What to work on >>
Only one stretch of the data should be retyped: the lines from the line containing "Task: Open the Doc Tree sort options" through the line containing "The height and width of the screenshot is (582, 768).". Keep pictures out of it.

Exercise inputs >>
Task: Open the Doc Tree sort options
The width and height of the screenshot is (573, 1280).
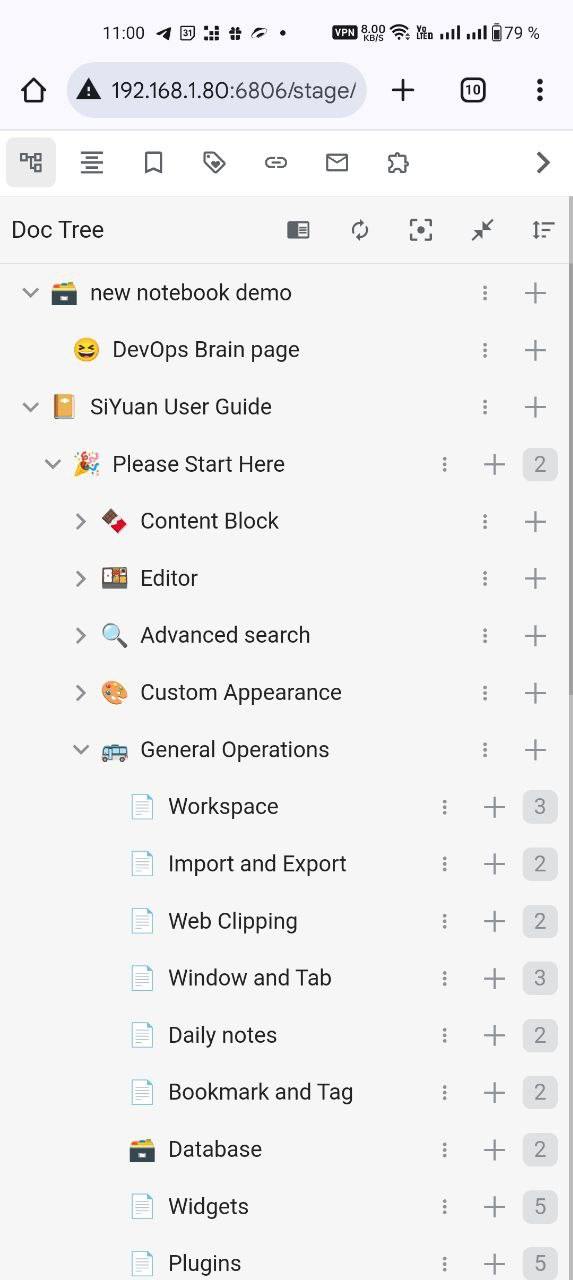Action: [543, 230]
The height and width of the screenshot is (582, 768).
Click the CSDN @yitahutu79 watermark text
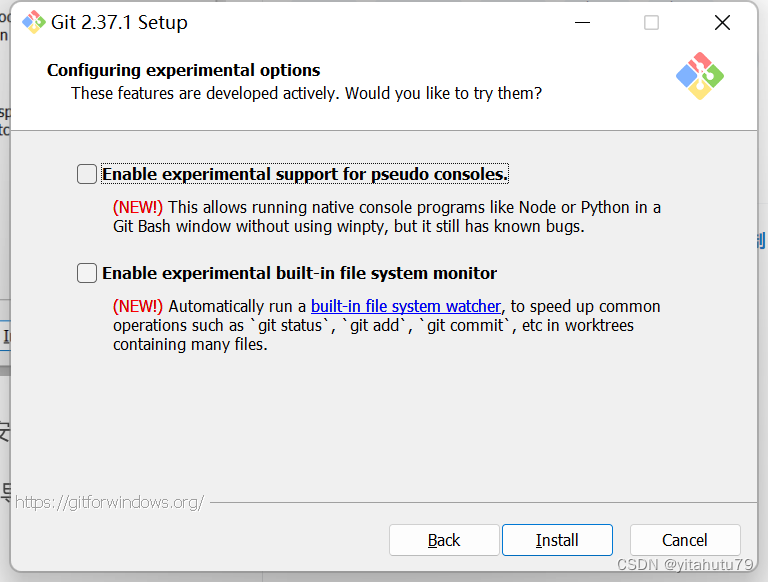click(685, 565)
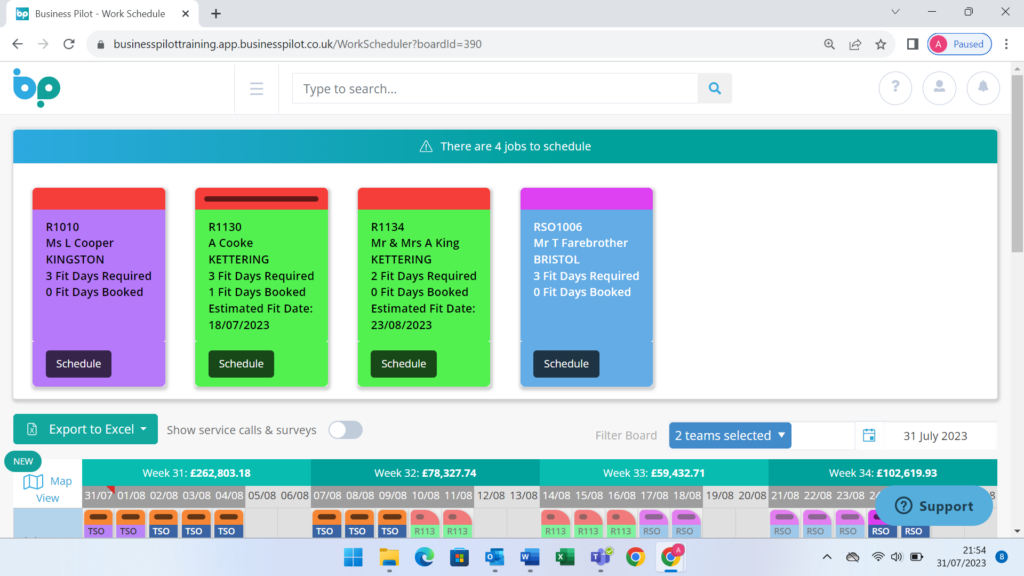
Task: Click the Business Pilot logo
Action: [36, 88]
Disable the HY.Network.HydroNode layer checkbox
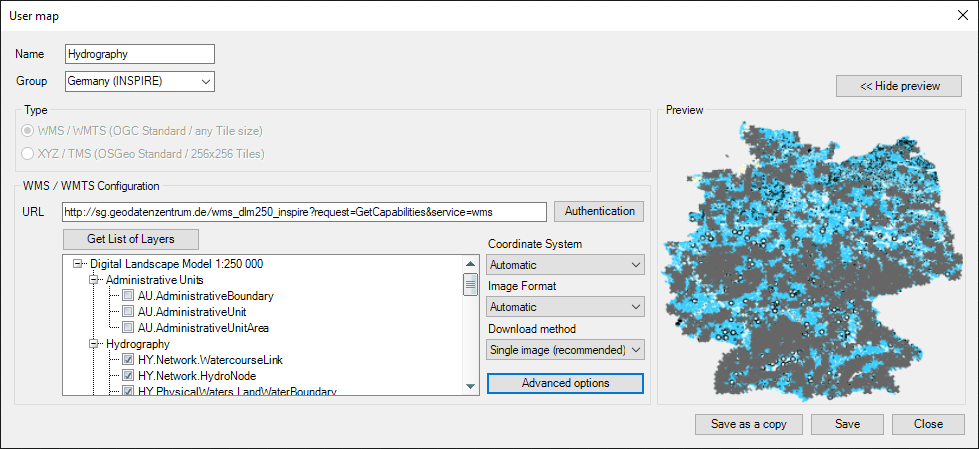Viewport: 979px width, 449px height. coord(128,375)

---

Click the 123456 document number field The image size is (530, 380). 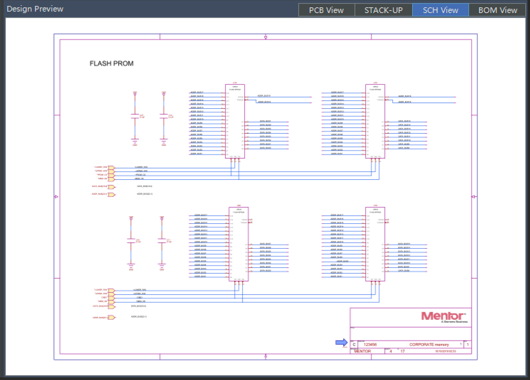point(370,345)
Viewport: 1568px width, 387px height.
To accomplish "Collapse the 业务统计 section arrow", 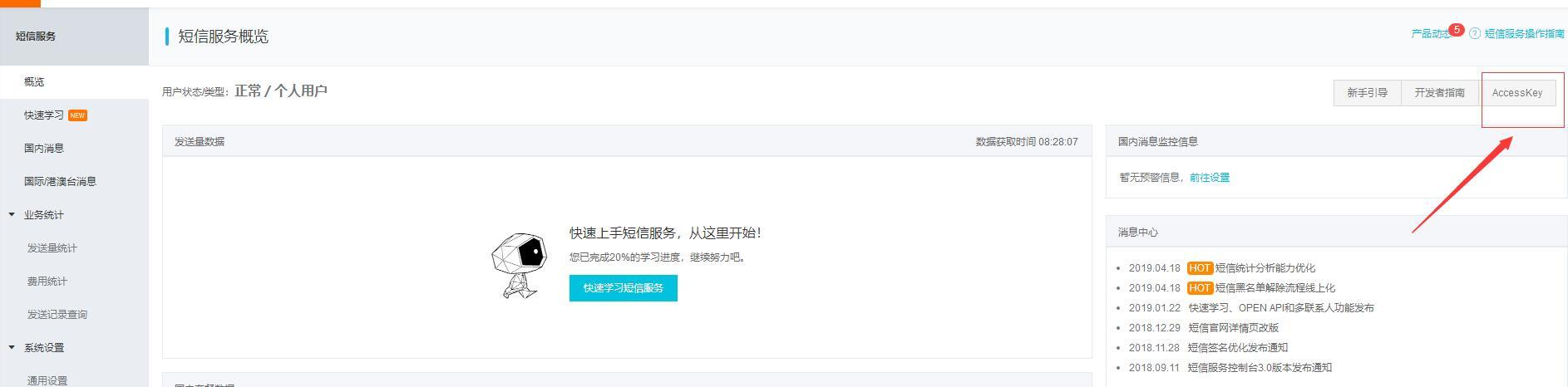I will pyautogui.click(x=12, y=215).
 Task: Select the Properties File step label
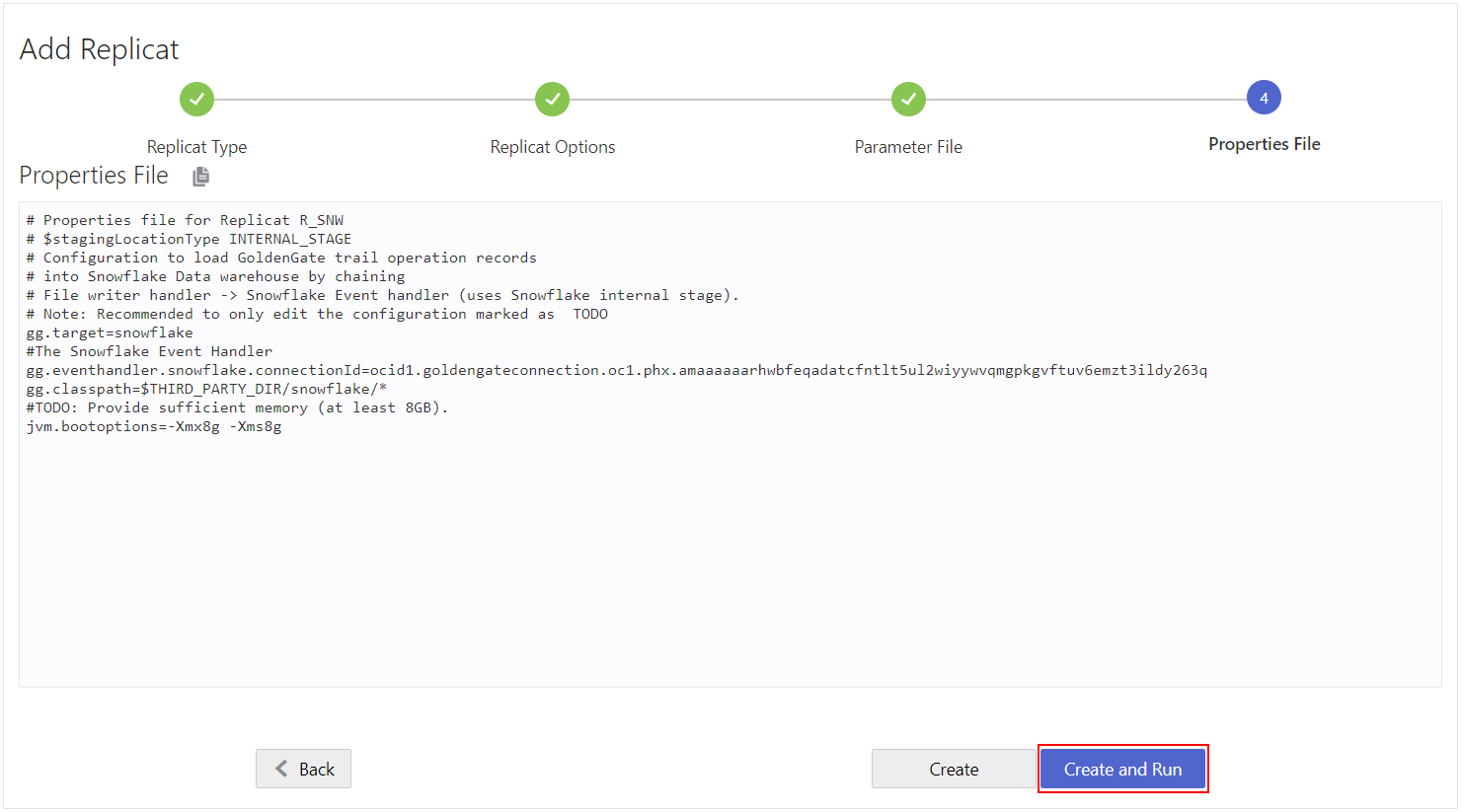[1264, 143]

---

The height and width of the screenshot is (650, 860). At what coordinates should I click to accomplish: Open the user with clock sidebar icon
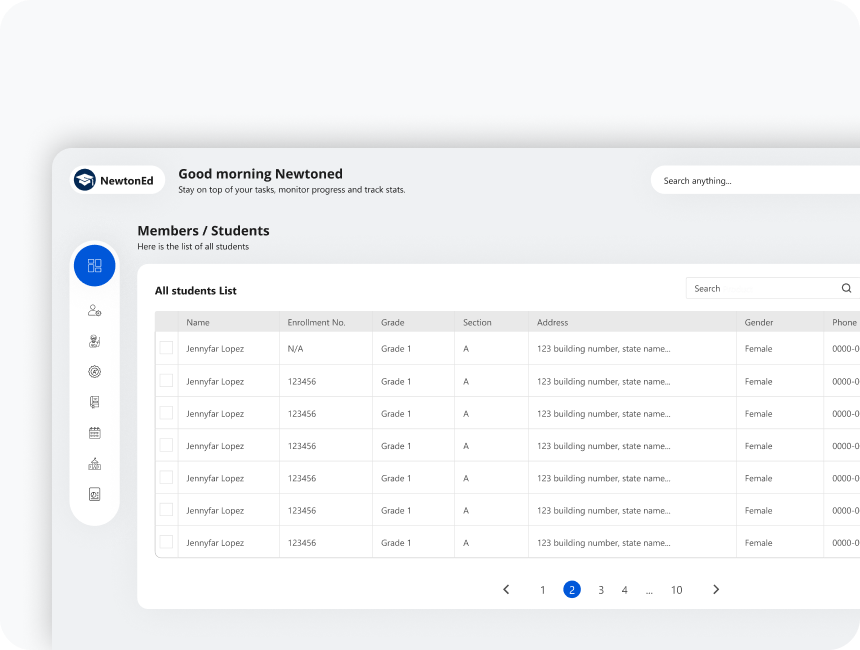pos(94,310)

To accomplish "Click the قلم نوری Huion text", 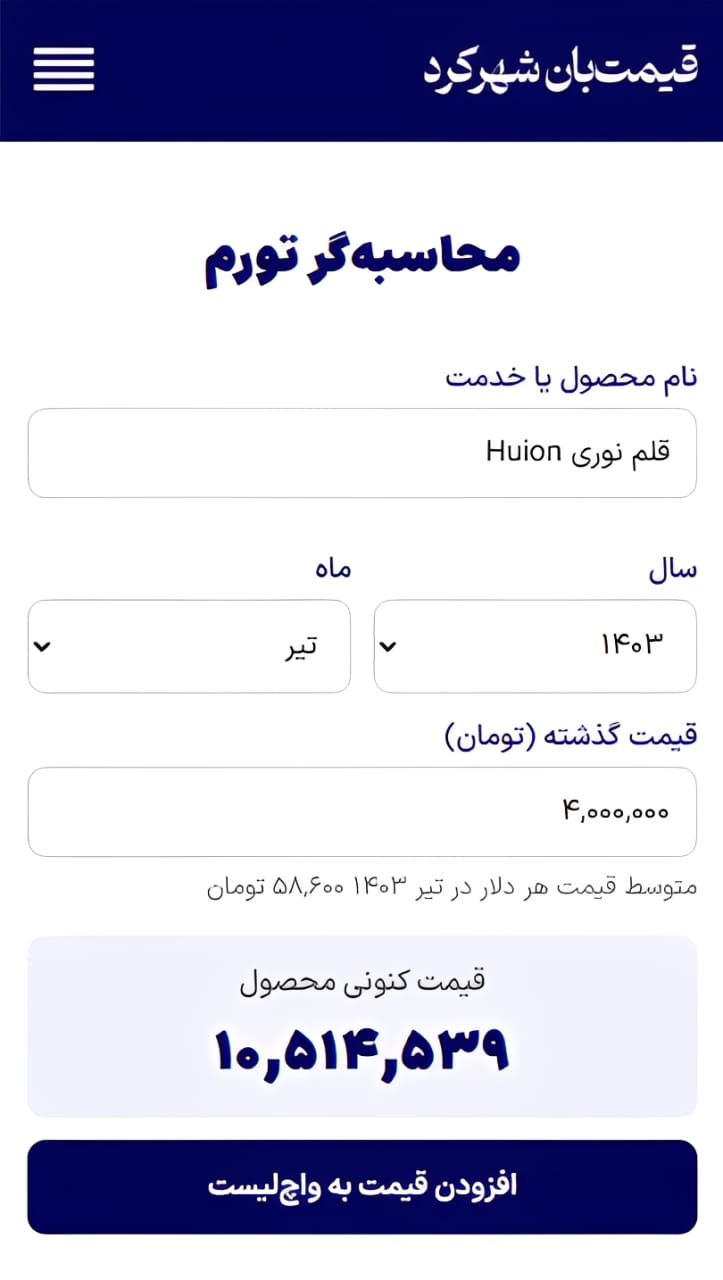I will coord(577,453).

Reply >>
Task: Open the Doc Tree sort options
The width and height of the screenshot is (573, 1280).
Action: [543, 230]
The height and width of the screenshot is (582, 768).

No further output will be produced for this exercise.